But the new auto does a darn fine job.  Not always, of course, and I need to better understand what it is doing (especially the negative contrast), but still

Dave


----------



## Ian.B (Feb 7, 2018)

It's always been a good guide; especially for those just starting out with editing
Lightroom's 'general presets' are also a good starting point.
While I'm not a big fan of purchased presets; I have a few I made as a handy guide to get started; but too many choices can make it too confusing Imo

A little known "wow factor adder" is the Blue Primary saturation slider in the Camera Calibration panel. I have presets for 25%/50%/100% and 00. I used to have a couple of preset for Green and Red also.
And while there; make a preset for each profile for your cameras -- just saves going to the panel to test each one

Bending sliders is still the better way to learn imo


----------



## Jim Wilde (Feb 8, 2018)

Ian, Dave's talking about the new and much improved "Auto Settings" feature in LR Classic, not the old (usually over exposed) Auto Tone in LR5.


----------



## Zenon (Feb 9, 2018)

I hate to say it as well and I know there is anti auto members but the more I use it the more I like it. I have it set up to auto apply during import and created a preset to undo all the settings and an action to put contrast back to zero. Now I rarely use those presets but edit auto settings to taste.

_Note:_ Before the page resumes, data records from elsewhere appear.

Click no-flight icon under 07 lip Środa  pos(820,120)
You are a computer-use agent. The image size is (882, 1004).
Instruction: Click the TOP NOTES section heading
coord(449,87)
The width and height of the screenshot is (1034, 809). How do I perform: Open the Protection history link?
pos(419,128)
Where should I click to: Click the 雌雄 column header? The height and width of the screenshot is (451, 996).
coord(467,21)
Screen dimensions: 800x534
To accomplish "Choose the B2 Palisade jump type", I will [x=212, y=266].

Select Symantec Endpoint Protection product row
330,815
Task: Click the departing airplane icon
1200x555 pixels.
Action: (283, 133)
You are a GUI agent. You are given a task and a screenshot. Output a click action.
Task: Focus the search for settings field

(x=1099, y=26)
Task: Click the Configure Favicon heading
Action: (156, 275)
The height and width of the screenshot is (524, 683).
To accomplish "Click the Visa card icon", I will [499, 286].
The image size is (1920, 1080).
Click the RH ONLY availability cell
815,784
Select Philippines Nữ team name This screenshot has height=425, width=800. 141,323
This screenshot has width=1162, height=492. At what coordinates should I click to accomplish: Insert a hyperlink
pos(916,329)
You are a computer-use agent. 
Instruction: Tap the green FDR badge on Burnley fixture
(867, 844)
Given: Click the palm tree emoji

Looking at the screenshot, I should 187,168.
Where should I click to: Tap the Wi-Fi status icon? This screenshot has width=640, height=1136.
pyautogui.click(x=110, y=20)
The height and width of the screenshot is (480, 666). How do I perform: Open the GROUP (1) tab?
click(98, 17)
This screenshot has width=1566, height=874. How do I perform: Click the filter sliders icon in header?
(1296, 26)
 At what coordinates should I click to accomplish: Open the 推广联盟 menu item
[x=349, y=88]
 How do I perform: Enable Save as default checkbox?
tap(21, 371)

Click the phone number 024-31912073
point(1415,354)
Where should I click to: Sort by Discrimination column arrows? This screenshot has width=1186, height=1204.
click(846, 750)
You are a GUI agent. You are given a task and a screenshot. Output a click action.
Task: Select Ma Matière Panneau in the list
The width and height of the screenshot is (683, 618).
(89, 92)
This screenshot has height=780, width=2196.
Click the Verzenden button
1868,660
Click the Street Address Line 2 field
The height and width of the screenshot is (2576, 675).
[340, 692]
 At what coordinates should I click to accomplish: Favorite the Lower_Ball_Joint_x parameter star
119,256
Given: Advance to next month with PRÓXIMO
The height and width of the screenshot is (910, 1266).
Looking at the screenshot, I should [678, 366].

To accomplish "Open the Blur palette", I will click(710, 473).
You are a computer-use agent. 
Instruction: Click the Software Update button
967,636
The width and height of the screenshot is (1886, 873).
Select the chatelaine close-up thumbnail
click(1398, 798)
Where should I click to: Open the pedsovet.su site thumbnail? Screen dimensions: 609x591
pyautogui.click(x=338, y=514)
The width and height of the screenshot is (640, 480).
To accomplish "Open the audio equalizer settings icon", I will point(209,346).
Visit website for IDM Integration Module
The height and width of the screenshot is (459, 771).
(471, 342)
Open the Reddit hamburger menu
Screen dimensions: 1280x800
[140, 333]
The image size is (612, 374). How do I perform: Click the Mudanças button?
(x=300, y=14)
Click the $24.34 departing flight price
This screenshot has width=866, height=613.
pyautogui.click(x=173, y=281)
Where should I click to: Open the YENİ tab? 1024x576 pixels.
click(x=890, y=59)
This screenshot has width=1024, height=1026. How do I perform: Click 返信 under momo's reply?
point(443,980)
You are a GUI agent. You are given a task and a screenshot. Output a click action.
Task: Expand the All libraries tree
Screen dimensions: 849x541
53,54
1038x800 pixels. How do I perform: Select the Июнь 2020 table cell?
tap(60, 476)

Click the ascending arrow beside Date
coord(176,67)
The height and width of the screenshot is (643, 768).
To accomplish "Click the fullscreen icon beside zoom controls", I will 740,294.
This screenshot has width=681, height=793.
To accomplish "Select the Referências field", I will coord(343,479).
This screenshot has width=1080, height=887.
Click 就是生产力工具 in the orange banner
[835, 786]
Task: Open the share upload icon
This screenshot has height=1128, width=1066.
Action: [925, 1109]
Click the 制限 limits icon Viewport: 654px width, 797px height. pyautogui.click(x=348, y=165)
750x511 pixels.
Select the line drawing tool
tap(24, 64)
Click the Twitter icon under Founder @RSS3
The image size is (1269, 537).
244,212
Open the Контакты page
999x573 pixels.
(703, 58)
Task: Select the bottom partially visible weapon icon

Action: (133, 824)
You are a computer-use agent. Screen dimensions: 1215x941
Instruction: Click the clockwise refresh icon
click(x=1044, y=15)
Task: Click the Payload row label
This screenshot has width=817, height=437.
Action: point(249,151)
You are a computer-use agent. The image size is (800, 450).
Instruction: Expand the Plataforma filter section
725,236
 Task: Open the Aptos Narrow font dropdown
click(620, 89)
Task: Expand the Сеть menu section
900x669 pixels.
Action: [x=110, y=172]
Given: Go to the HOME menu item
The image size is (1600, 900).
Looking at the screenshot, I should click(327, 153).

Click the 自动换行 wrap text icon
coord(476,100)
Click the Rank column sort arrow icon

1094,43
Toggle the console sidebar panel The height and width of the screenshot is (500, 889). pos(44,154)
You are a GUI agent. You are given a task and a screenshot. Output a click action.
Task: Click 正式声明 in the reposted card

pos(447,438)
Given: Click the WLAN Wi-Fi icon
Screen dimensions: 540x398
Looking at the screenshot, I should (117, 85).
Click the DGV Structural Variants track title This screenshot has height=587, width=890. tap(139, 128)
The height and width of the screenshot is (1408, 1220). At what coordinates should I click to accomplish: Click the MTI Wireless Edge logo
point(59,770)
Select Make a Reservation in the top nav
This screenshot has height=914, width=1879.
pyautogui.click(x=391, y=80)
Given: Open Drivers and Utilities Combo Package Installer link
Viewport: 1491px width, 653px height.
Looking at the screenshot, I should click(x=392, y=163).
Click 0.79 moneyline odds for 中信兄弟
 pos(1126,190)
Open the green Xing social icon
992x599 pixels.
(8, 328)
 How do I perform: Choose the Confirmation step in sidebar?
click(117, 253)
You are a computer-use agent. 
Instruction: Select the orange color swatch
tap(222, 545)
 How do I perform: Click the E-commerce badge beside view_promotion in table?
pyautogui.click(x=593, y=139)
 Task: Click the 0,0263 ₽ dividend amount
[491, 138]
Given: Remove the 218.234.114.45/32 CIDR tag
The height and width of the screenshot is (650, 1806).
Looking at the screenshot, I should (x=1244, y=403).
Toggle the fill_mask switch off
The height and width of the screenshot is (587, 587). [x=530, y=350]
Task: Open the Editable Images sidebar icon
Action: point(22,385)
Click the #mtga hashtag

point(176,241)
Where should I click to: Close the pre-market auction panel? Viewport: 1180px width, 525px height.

The contrast is an interesting subject. You can see darker and midtown areas plug up when you put it back to zero. I worked in print media for over 30 years and a lot of focus was placed on preventing plugging in midtowns both in pre press and the pressroom. The updated Auto is based on hundreds of pro edits apparently. Not sure how much emphasis there is on a tech approach like working with back and white clipping.

I have found that it does not distinguish between background and subject highlights so it will preserve the less important background and underexpose subjects.  

Before deciding to go subscription I tested C1 as it seemed to be popular suggestion. I was not surprised at the heavy processing out of the box because I tested it about 5 years ago. Something that LR does not do and it appears C1 uses that as a selling feature. This includes colour profiles and claiming there software is sharper when LR's sharpening is just at the default setting. Adding Auto to import and colour profile, etc to the default settings I have an import to export workflow like other competitors if I want it. Saves time with less critical and sets me up for fine tuning ones that are.


----------



## Ian.B (Feb 12, 2018)

Jim Wilde said:


> Ian, Dave's talking about the new and much improved "Auto Settings" feature in LR Classic, not the old (usually over exposed) Auto Tone in LR5.


yeah yeah; I new that


----------



## Resoman (Feb 12, 2018)

I photographed a musical event over the weekend and, having been favorably impressed with the new Auto Settings, I applied Auto Settings to all 200 files. My first impression is that the results offer a starting point that is considerably closer to a finished photograph than the RAW originals. It's hard to say if I've saved any editing time but, so far, I like the effect this feature has had on my workflow.
As I look in the Basic Develop panel, it's interesting that the Auto Settings tweaks all the parameters in the Basic panel in Develop except Color Temp, Tint and Clarity, which remain as As Shot.


----------



## Zenon (Feb 12, 2018)

I like that it leaves WB alone but they may add it one day. Clarity was previously set to auto apply in the default settings.


----------



## prbimages (Feb 13, 2018)

I haven't done _heaps _of testing yet, but it seems that on every single photo the "Auto" button sets the Vibrance to +18 and the Saturation to +4. Do others see the same thing?


----------



## Jim Wilde (Feb 13, 2018)

Not with every image, though groups of similar images tend to get the same adjustment....just not always +18 and +4.


----------



## Resoman (Feb 16, 2018)

I went back and looked at my recent import of 200 files, and "Auto" consistently set the Vibrance to +18 or 19, Saturation to +3 or 4...


----------



## mcasan (Feb 18, 2018)

I did not include Auto in my Develop preset used by Import on all images.


----------



## Jimmsp (Feb 18, 2018)

Resoman said:


> .....My first impression is that the results offer a starting point that is considerably closer to a finished photograph than the RAW originals. .....



My impression as well. I then select all,then tweek contrast, clarity, curves (topic dependent), sharpening (generic) and noise reduction (to the low end) in auto sync and I have a great starting point from which to evaluate and rate photos. While it still takes some time to finalize the best photos, LR is quick, and the interaction with Photoshop is much faster than what it was.


----------